I recently posted a couple of pointed questions to get to the heart of common content writing pitfalls. First, Do you know blogging improves traffic? Yes. (80/20%). And “Do you write a blog?” No (40% to 60%). Without analyzing too much data, the numbers show that people know they need the written word to improve their website traffic, but don’t have time to write.
I get it! I used to write between two and 12 stories a day when I worked in print journalism. And while it was technically my job to write, banging out an average of 2,000 words a day is no small feature no matter who you are — Stephen King excluded.
Honestly, writing doesn’t come second nature to most people. And even if it does, there are time restrictions like work, family obligations, and 24 hours in a day. Here is the short and sweet post that will max your content output without maxing out your time.
Before we get started please note that I’m not going to write about content batching or scheduling apps — though they are both great options — this is just about saving time actually producing content.
One planning tip that shouldn’t be overlooked is research. Completing your research before you start typing is one way to cut down on time wasted. Research first, write second. Never at the same time. Fact check after you have a draft.
So you have no time to write, but you do have time to do the dishes or fold laundry. Great because those things have to get done, but so does your writing. When I have a thousand ideas and a thousand-mile-long to-do list, I opt for the talk-to-text.

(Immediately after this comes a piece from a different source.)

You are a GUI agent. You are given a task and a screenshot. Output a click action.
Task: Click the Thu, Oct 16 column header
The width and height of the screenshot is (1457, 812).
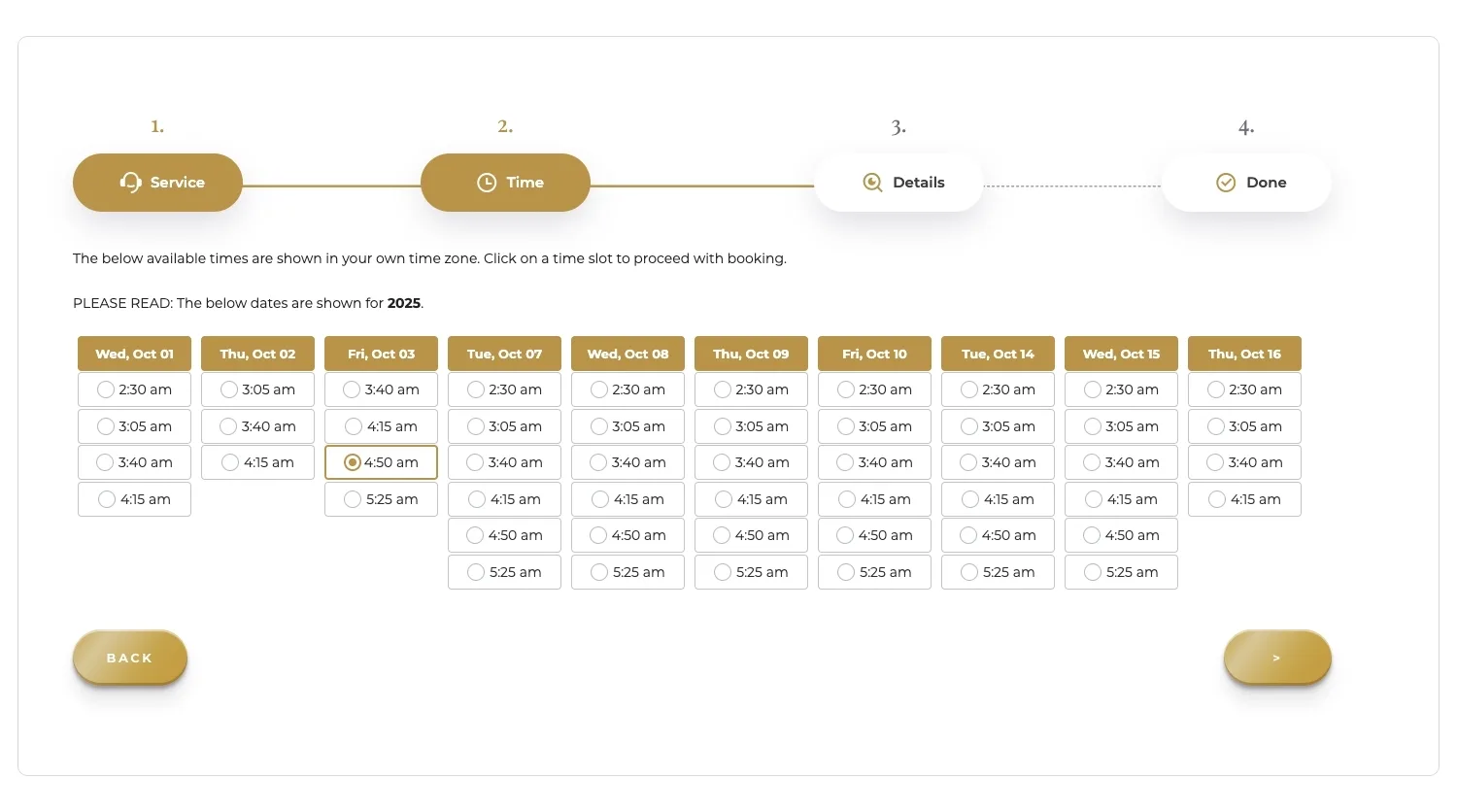pos(1244,354)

You guys, it is not pretty. Your talk to text is never, ever doing to be your published work. You can always go back, transcribe or rewrite later. But at least you have it down; you’ll never stare at a blank screen again.

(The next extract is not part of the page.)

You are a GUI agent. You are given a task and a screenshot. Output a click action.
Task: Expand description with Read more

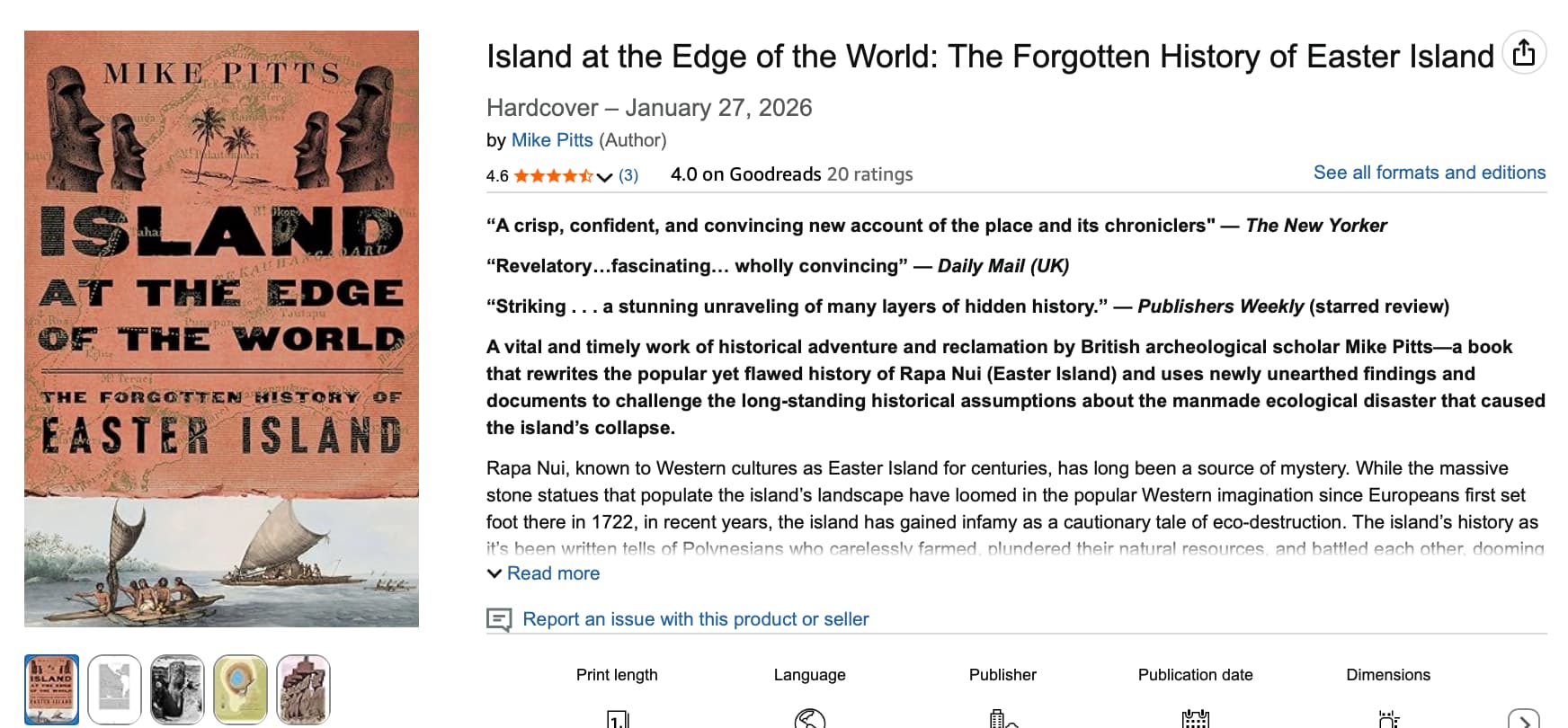[553, 573]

Start talking to yourself. But please be recording. And before you say, “Well, DUH,” I have seen this happen a million times. I’ve done it myself as well.

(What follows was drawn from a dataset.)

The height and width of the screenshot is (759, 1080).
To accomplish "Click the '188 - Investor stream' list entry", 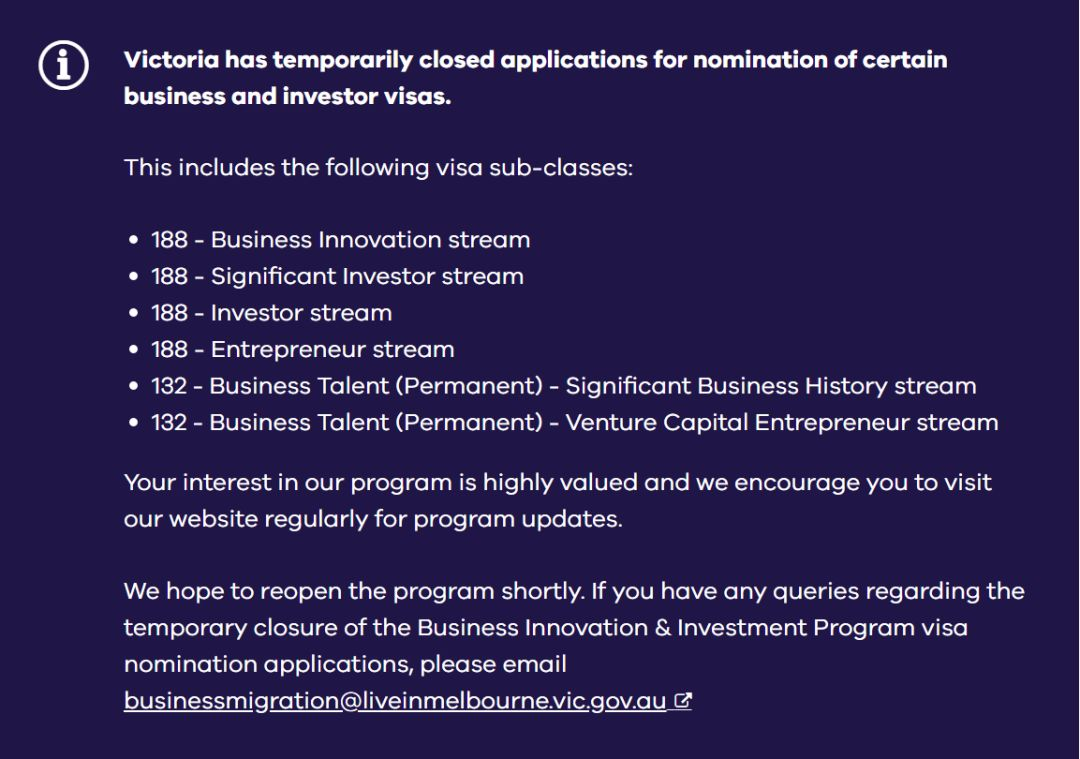I will (271, 313).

Download yourself a talk-to-text app. I use Transcribe, but there are others on the market that you may prefer. Bonus points if you also get a phone microphone, but it still works regardless. You just might have to spend some extra time deciphering what you said.
If you use Google Docs to write your content, you can also try the Voice Typing option located under the “Tools” dropdown menu.
You know their name. The 5 Ws: Who, What, Where, When, Why. It’s journalism 101 and writing 101. That’s why it has been around before since Bernstein and Woodward. You should have a general idea of all these answers before you sit down at a keyboard. It will save you the most time, no matter what tip you ever read again.
If you want to monetize internet writing, then the modern-day formula is Who, Why, What, Where, When — in that order.
Who: Always the person you are speaking to in your blog.
Why: Your reader is here for a reason. They are not scrolling to paragraph three to figure out if you can help their problem.
What: You’re on paragraphs three to five. You can answer the question now.
Where: If your where is a physical location, tell me all about it right now. If you have an internet-based biz, then you’re going to tell me where I am going as far as the next link.
When: Now. If you’re an internet biz, then Now is when you want people to click on your link. If you’re brick and mortar, then invite people to come down for a specific sale or special.
Consistancy is critical in all things, and content creation is no exception. Getting yourself into a writing routine will streamline the processes for years to come. A go-to templated format ensures that everything you’re putting out into the world follows a style guide. Plus, it is essentially a checklist for making sure you didn’t miss anything that might hinder your SEO or readability.